The FBI warned utilities this week that operators of inverter-based resources will likely see their risk of malicious cyber activity grow along with their increased presence on the grid and issued a set of recommendations to improve their security posture.

The FBI’s private industry notification (PIN), issued July 1, focused on renewable energy resources, particularly residential and grid-connected solar panels. It warned that malicious actors may target these facilities “to disrupt power-generating operations, steal intellectual property or ransom information critical for normal functionality to advance geopolitical motives or financial gain.”

NERC has warned about the potential cyber vulnerability of IBRs before. At FERC’s annual Reliability Technical Conference last year, NERC CEO Jim Robb said that solar and wind plants are “incredibly exciting technologies” that nonetheless come “with real issues.” (See FERC Conference Highlights Challenges of Evolving Grid.) Among these issues is their reliance on digital communications for remote control, broadening the attack surface for threatening entities.

This week’s PIN took these warnings further, noting the FBI’s concern that cyber threats against IBRs are likely to increase because “with federal and local [legislatures] advocating for renewable energies, the [power] industry will expand to keep pace, providing more opportunities and targets for malicious cyber actors.” Examples of government advocacy cited in the report include the Inflation Reduction Act’s incentives for renewable energy and state targets for solar power capacity.

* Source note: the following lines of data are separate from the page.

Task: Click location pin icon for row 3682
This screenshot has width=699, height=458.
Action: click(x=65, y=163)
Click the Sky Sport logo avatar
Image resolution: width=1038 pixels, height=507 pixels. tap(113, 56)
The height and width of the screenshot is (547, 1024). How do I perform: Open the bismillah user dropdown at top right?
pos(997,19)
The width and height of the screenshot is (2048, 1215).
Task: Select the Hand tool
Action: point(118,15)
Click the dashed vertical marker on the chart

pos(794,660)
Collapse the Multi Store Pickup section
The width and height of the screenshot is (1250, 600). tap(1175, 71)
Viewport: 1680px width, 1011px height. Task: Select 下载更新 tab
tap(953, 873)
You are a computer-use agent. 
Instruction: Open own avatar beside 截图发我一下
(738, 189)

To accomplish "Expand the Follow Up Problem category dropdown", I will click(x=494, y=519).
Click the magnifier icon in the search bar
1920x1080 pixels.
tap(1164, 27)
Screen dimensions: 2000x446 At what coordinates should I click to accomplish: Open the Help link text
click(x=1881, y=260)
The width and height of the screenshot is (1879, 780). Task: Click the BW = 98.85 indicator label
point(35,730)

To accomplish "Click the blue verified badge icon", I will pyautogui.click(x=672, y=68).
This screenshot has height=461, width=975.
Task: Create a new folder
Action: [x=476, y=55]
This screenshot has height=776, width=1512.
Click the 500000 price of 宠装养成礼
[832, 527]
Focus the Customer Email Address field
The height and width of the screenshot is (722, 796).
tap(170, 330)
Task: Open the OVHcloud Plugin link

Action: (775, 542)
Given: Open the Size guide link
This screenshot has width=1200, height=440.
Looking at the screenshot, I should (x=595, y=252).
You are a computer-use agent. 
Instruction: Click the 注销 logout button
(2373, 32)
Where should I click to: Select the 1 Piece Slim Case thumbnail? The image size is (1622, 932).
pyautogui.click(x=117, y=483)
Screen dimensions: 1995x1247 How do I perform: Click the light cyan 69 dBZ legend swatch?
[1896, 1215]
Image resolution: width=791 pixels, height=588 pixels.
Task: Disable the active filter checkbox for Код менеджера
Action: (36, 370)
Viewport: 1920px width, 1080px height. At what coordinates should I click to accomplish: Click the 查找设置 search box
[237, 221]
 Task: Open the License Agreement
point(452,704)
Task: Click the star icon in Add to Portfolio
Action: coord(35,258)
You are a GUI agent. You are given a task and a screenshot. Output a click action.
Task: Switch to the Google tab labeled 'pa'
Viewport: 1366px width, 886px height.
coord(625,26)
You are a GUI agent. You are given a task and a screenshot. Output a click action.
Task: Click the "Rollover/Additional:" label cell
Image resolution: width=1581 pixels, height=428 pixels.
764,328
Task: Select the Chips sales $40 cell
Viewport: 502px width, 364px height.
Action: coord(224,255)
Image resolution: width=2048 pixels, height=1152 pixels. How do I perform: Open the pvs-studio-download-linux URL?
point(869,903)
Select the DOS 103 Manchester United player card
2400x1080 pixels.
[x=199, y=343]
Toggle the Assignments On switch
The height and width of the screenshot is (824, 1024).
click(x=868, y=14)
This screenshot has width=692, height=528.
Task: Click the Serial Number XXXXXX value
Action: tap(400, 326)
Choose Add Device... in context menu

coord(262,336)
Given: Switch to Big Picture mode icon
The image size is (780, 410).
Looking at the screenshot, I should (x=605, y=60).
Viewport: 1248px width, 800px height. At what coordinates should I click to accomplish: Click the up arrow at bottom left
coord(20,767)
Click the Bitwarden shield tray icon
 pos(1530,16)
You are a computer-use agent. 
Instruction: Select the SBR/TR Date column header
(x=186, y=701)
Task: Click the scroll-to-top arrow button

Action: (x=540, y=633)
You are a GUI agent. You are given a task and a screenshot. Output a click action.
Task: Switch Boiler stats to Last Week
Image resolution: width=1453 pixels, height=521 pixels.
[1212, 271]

Residential and commercial solar projects are both vulnerable to attacks targeting their inverters, the FBI said, particularly if those inverters use internet-connected monitoring systems. Attackers that gain control of a residential unit’s inverter could use their access to reduce the system’s power output or damage the home’s battery system, if one is present. In addition, cyber criminals or nation-states could target microgrids used to maintain power during an electrical outage.

The notification cited only one actual cyberattack against IBRs in the U.S. This 2019 incident involved “a private company which operates [wind and] solar assets” in California, Utah and Wyoming with a total capacity of about 500 MW into which the company lost visibility after an attacker launched a denial-of-service attack exploiting an unpatched firewall.

“While it was unclear if this specific incident was a deliberate cyberattack targeting this specific company, the incident highlighted the risks posed by a security posture that relies on outdated software,” the document said.

Recommendations provided in the report include establishing and maintaining strong relationships with local FBI field offices, and proactively addressing cyber espionage and interference by:

    • monitoring network activity for suspicious traffic;
    • updating company networks, firewalls and antivirus software to patch security vulnerabilities; and
    • reporting unexpected visits to company facilities or suspicious solicitations of employees.

The FBI also urged utilities to assume they will be the victim of a cyber incident and prepare accordingly. Suggested preparations include maintaining offline, encrypted data backups; reviewing the security posture of third-party vendors; documenting and monitoring external remote connections; and implementing a plan for recovering sensitive or proprietary data.

Identity and access management are also important preparedness steps and can be addressed by implementing strict password controls (such as requiring long passwords, using industry-recognized password managers and locking out accounts after multiple failed logins) and requiring multifactor authentication. Entity cybersecurity staff may also regularly review servers, workstations and active directories for new and/or unrecognized accounts, and segment networks to prevent the spread of ransomware.